The above correlation matrix shows potential relationships between each of the variables and the full time result (FTR). The most obvious of relationships are HS, AS, HST, and AST with FTR. The more shots taken by each team, and the more shots taken on target for each team, the more likely that team will win. There’s some additional connections between the number of corner kicks that a team is awarded, therefore there’s an indirect relationship between corner kicks and FTR. Regardless, we’ll utilize each of these variables in conjunction with the variables we used in the previous section to create our predictor.

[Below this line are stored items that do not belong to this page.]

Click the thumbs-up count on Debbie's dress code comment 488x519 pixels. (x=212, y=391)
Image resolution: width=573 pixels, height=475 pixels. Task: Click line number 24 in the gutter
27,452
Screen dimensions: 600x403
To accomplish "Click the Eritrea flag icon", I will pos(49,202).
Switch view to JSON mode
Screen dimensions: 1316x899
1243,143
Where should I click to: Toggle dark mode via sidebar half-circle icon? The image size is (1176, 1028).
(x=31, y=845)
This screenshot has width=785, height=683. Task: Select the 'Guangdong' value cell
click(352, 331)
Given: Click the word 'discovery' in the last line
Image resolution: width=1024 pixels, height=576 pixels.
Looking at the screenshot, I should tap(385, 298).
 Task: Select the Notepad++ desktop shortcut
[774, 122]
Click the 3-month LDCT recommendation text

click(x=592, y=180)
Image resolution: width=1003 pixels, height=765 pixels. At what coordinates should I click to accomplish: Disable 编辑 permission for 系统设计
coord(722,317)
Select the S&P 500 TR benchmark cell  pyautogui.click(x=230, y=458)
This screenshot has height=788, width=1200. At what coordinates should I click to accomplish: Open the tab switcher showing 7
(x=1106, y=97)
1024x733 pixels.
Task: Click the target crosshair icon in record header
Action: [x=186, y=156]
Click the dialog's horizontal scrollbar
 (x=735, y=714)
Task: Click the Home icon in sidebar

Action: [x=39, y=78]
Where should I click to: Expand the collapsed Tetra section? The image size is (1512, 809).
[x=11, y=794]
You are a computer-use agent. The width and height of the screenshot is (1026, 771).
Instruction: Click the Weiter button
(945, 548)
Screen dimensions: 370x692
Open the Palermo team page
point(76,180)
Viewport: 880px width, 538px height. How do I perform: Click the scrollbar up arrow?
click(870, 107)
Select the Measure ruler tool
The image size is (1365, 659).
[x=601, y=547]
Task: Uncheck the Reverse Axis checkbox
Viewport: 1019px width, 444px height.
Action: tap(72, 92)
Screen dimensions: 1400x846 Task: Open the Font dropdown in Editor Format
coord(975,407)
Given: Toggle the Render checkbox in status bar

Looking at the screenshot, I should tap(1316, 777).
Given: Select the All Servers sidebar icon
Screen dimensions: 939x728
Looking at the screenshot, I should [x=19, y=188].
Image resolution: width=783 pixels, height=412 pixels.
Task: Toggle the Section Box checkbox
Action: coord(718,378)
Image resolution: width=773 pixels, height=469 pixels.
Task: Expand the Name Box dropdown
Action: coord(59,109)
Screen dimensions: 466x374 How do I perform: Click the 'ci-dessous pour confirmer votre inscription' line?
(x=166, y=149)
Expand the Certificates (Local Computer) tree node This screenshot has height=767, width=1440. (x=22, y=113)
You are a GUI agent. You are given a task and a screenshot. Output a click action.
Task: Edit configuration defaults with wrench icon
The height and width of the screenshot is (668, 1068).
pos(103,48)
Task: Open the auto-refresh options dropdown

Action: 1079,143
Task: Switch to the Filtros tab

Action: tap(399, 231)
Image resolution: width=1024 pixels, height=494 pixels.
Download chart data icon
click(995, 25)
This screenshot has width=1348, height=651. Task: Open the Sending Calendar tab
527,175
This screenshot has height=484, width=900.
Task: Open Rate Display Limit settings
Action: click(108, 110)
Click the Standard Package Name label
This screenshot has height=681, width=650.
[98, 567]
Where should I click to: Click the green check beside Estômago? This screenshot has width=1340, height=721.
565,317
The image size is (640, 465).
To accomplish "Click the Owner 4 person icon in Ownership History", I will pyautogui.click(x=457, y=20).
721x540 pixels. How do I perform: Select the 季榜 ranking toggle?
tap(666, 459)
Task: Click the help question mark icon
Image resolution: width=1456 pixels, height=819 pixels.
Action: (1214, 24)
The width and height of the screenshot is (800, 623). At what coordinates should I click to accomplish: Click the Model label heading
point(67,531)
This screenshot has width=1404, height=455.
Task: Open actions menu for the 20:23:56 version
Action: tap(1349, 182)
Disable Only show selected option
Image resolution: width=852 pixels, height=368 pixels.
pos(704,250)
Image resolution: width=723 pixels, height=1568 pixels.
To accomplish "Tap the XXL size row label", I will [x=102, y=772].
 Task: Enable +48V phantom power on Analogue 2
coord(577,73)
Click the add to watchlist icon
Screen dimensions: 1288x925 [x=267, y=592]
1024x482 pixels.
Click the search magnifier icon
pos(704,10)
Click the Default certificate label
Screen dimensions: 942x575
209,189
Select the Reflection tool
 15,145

Visualizing the Relationships

temp = all_seasons[['HS','AS','HST','AST','HC','AC']]
temp = pd.concat([temp,ftr_copy], axis = 1)
sns.pairplot(temp, height = 1.5)
<seaborn.axisgrid.PairGrid at 0x1e8e18717f0>

png

The above scatterplot matrix displays the relationships between some of the variables with respect to each other. This plot visualizes the correlations as expressed in the above correlation matrix. The clear relationships are the amount of shots taken per team, the amount of shots on target per team, and the desired result of a win. The more shots a team takes, the more likely their shots will be on target, which increases their chances of winning. With this information, we’ll utilize these variables within our models as we expressed in Part 1.

Training

We’ll add the additional variables to our set of training features and re-run the same procedure as in Part 1.

# Gathering the above variables from the training set.  
hs_train = train.HS; as_train = train.AS
hst_train = train.HST; ast_train = train.AST
hc_train = train.HC; ac_train = train.AC
hf_train = train.HF; af_train = train.AF
hy_train = train.HY; hr_train = train.HR
ay_train = train.AY; ar_train = train.AR

variables = pd.concat([ind2,hs_train,as_train,hst_train,ast_train,hc_train,ac_train,hf_train,af_train, hy_train,ay_train,hr_train,ar_train], axis = 1)
variables_noref = pd.concat([ind2_noref,hs_train,as_train,hst_train,ast_train,hc_train,ac_train,hf_train,af_train, hy_train,ay_train,hr_train,ar_train], axis = 1)
# Random forest with and without referee
large_model_rf = rf(n_estimators = 200, criterion = 'entropy').fit(variables,ftr_train)
large_model_rf_noref = rf(n_estimators = 200, criterion = 'entropy').fit(variables_noref,ftr_train)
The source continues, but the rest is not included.